* GIVEN EXERCISE: Reproduce the data below with every instance of "computer-use agent" switched to "desktop automation agent", keeping everything else the same.

[Stored data entries]
((
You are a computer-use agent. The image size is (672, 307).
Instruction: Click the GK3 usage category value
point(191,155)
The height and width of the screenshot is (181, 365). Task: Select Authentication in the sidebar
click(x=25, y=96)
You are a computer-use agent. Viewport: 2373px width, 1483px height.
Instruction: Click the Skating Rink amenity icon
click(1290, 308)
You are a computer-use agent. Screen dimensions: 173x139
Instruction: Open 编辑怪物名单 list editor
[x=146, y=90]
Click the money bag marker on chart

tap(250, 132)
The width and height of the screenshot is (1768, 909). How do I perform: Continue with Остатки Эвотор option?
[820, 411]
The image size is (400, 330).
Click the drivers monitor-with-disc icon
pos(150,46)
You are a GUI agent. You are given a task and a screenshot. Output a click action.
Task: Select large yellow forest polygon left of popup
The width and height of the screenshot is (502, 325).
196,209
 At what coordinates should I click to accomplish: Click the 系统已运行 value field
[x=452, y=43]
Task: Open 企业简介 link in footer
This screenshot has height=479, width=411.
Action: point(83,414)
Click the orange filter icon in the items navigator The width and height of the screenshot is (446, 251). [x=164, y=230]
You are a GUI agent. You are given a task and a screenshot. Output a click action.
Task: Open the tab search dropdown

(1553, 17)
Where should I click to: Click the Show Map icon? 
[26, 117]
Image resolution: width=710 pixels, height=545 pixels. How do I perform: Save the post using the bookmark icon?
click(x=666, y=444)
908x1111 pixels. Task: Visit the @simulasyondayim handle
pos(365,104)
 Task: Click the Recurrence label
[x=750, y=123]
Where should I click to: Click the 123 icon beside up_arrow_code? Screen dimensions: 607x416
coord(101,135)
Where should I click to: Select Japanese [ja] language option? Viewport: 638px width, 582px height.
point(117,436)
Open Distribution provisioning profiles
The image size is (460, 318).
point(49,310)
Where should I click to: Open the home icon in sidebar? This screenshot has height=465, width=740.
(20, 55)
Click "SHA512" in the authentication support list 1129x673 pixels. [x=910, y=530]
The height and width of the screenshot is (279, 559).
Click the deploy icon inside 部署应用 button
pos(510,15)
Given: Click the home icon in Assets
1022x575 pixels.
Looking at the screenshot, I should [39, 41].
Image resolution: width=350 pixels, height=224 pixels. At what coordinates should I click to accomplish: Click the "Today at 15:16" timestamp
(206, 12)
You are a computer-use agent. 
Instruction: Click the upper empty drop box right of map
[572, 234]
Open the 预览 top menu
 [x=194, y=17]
))
* FINAL RESULT:
You are a desktop automation agent. The image size is (672, 307).
Instruction: Click the GK3 usage category value
point(191,155)
The height and width of the screenshot is (181, 365). Task: Select Authentication in the sidebar
click(x=25, y=96)
You are a desktop automation agent. Viewport: 2373px width, 1483px height.
Instruction: Click the Skating Rink amenity icon
click(1290, 308)
You are a desktop automation agent. Screen dimensions: 173x139
Instruction: Open 编辑怪物名单 list editor
[x=146, y=90]
Click the money bag marker on chart

tap(250, 132)
The width and height of the screenshot is (1768, 909). How do I perform: Continue with Остатки Эвотор option?
[820, 411]
The image size is (400, 330).
Click the drivers monitor-with-disc icon
pos(150,46)
You are a GUI agent. You are given a task and a screenshot. Output a click action.
Task: Select large yellow forest polygon left of popup
The width and height of the screenshot is (502, 325).
196,209
 At what coordinates should I click to accomplish: Click the 系统已运行 value field
[x=452, y=43]
Task: Open 企业简介 link in footer
This screenshot has height=479, width=411.
Action: point(83,414)
Click the orange filter icon in the items navigator The width and height of the screenshot is (446, 251). [x=164, y=230]
You are a GUI agent. You are given a task and a screenshot. Output a click action.
Task: Open the tab search dropdown

(1553, 17)
Where should I click to: Click the Show Map icon? 
[26, 117]
Image resolution: width=710 pixels, height=545 pixels. How do I perform: Save the post using the bookmark icon?
click(x=666, y=444)
908x1111 pixels. Task: Visit the @simulasyondayim handle
pos(365,104)
 Task: Click the Recurrence label
[x=750, y=123]
Where should I click to: Click the 123 icon beside up_arrow_code? Screen dimensions: 607x416
coord(101,135)
Where should I click to: Select Japanese [ja] language option? Viewport: 638px width, 582px height.
point(117,436)
Open Distribution provisioning profiles
The image size is (460, 318).
point(49,310)
Where should I click to: Open the home icon in sidebar? This screenshot has height=465, width=740.
(20, 55)
Click "SHA512" in the authentication support list 1129x673 pixels. [x=910, y=530]
The height and width of the screenshot is (279, 559).
Click the deploy icon inside 部署应用 button
pos(510,15)
Given: Click the home icon in Assets
1022x575 pixels.
Looking at the screenshot, I should [39, 41].
Image resolution: width=350 pixels, height=224 pixels. At what coordinates should I click to accomplish: Click the "Today at 15:16" timestamp
(206, 12)
You are a desktop automation agent. 
Instruction: Click the upper empty drop box right of map
[572, 234]
Open the 预览 top menu
 [x=194, y=17]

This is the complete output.